Cada vez que se conocen los resultados de una elección presidencial, La Guajira aparece pintada de izquierda. La izquierda ganó con amplitud. El discurso del cambio conecta. La narrativa contra las élites nacionales encuentra eco en una tierra históricamente olvidada por la capital. Sin embargo, apenas llegan las elecciones para gobernador, alcaldes, diputados y concejales, el mapa político da un giro inesperado. Los mismos electores que respaldan proyectos de izquierda para la Presidencia terminan entregando el poder regional a los sectores tradicionales.
¿Contradicción? No necesariamente.
La explicación es más incómoda.
En La Guajira existen dos electorados dentro de un mismo ciudadano.
El primero aparece cuando se elige presidente. Allí el voto es emocional, ideológico y simbólico. El elector expresa frustración, inconformidad y esperanza. Vota por quien representa una ruptura con las élites. Por eso la izquierda encuentra terreno fértil en una región que ha sufrido pobreza y abandono.

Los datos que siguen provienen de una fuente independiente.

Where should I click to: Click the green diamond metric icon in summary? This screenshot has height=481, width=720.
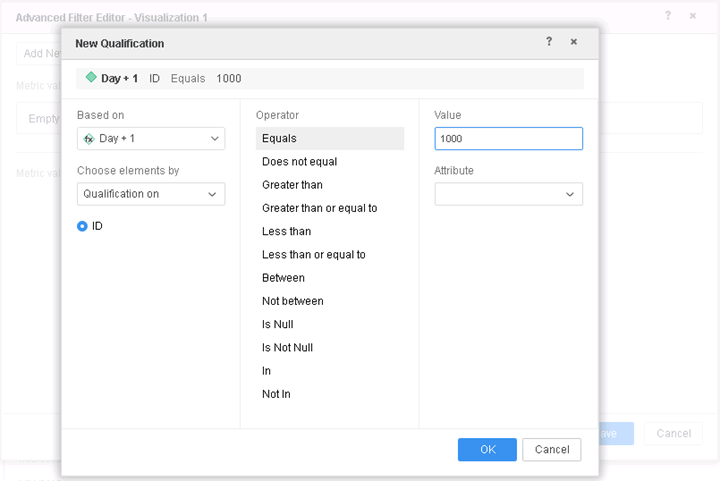91,78
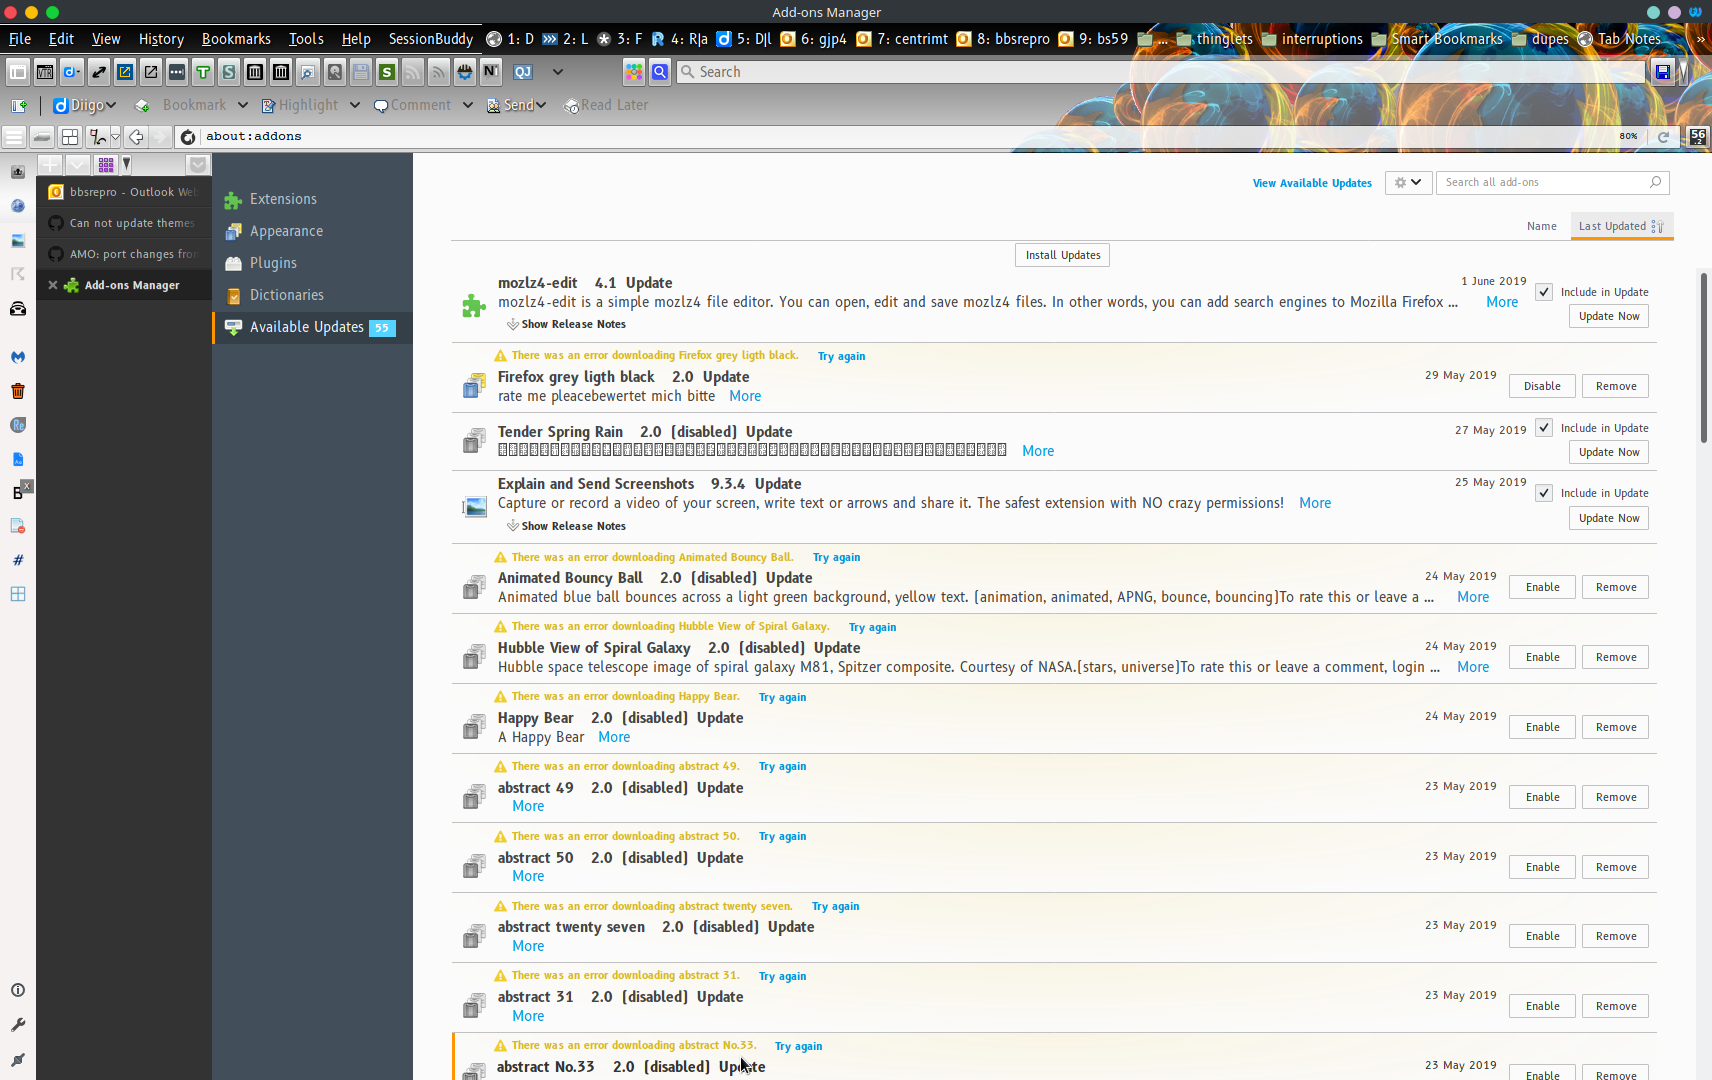Viewport: 1712px width, 1080px height.
Task: Open the Bookmarks menu
Action: click(x=236, y=39)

Además, en las presidenciales el movimiento económico local suele ser menor. La gente vota más libremente: por convicción, por simpatía, por rabia, por esperanza o simplemente por quien le nace. No siempre hay que salir a buscar al elector, no siempre hay que movilizarlo puerta a puerta, no siempre aparece el famoso refrigerio como símbolo de una política reducida a logística electoral.

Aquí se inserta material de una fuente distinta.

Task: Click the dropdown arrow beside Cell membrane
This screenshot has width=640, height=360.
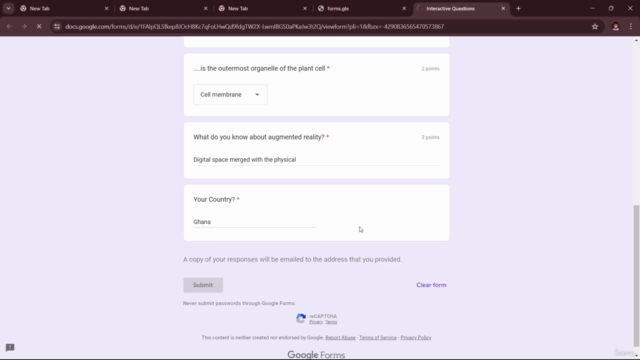Action: pyautogui.click(x=257, y=95)
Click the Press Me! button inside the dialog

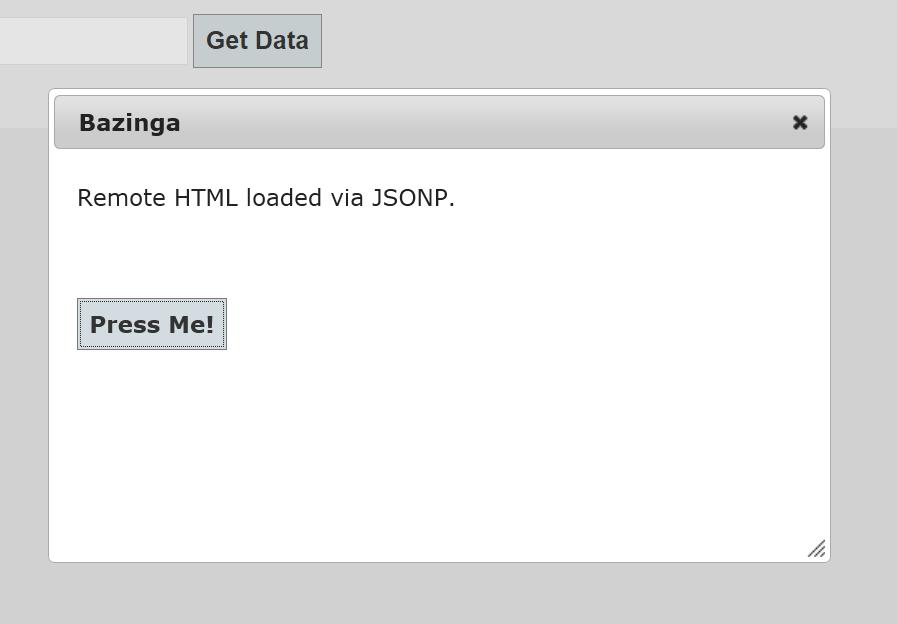pos(151,324)
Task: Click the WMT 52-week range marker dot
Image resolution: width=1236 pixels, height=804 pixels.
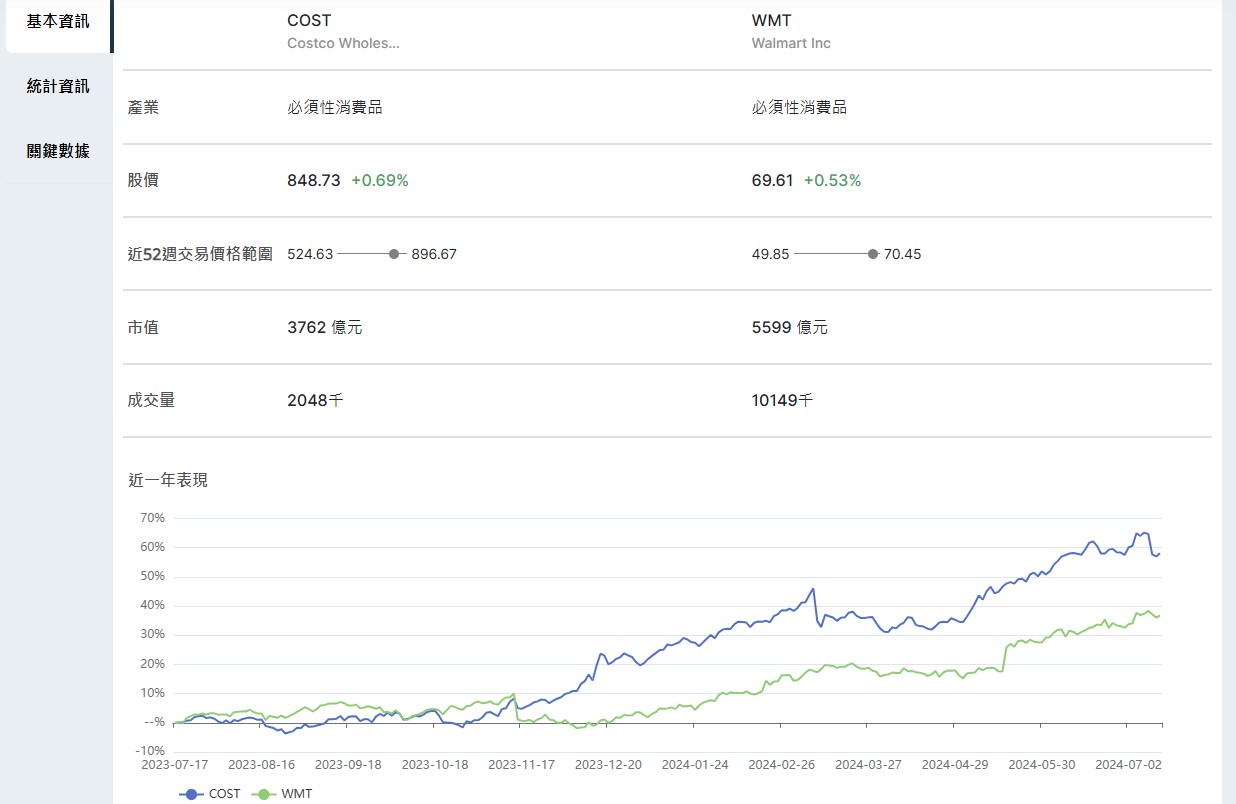Action: point(873,254)
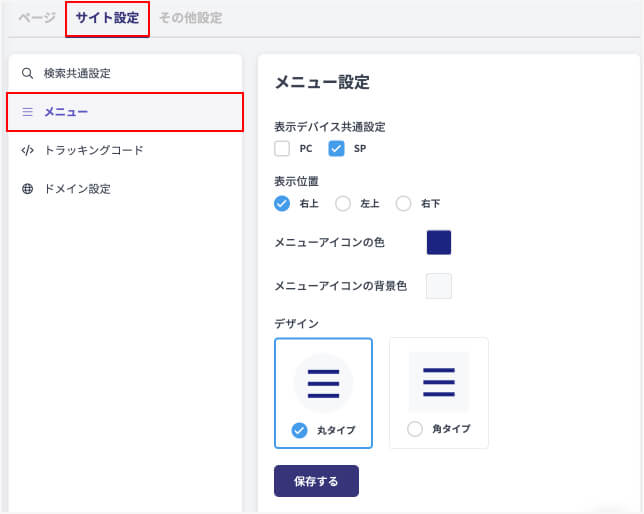Click the hamburger icon beside メニュー
This screenshot has width=644, height=514.
point(28,112)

Pero en las elecciones territoriales aparece otra realidad. Allí no basta el discurso. Allí pesa la estructura. Pesa quién tiene vehículos, líderes, publicidad, recursos, equipos, operadores y presencia constante durante los meses de campaña. Desafortunadamente, en muchas contiendas locales termina imponiéndose no necesariamente quien tiene la mejor propuesta, sino quien tiene mayor capacidad de movilización y músculo financiero.
Por eso en las elecciones regionales emerge el segundo elector. El elector práctico. El que no vota pensando en discursos nacionales sino en quién tiene presencia en su municipio, quién ayudó a conseguir una cita médica, quién resolvió un problema comunitario, quién tiene estructura, líderes barriales y capacidad de movilización. En ese escenario la ideología pierde valor y la maquinaria gana peso.
Mientras la izquierda ha logrado construir una narrativa nacional poderosa, no ha conseguido consolidar estructuras territoriales equivalentes a las de los grupos políticos tradicionales. Y la política local sigue siendo, ante todo, una competencia de organización territorial.
Por eso resulta equivocado interpretar las victorias presidenciales de la izquierda como una transformación automática del poder regional. Una cosa es votar por un proyecto de país y otra muy distinta es entregar la administración del departamento o del municipio.
La Guajira no está votando de manera incoherente. Está enviando dos mensajes diferentes.
El primero, dirigido a la capital: “queremos seguir apostándole a los cambios”.
El segundo, dirigido a la política local: “seguimos confiando en quienes tienen capacidad real de operar en el territorio”.
La verdadera pregunta no es por qué la izquierda gana las presidenciales y pierde las regionales.
La pregunta es por qué, después de tantos triunfos presidenciales en La Guajira, las fuerzas alternativas aún no han logrado construir liderazgos territoriales capaces de competir de igual a igual con las estructuras tradicionales.
Hasta que eso ocurra, seguiremos viendo el mismo fenómeno: una izquierda dominante en el discurso nacional y una política regional gobernada por las viejas maquinarias.
Esa no es una contradicción de los votantes.
Es el reflejo de una realidad que muchos prefieren ignorar: ganar la conversación no es lo mismo que ganar el territorio.
La izquierda conquistó el voto de protesta; los clanes siguen controlando el voto de poder.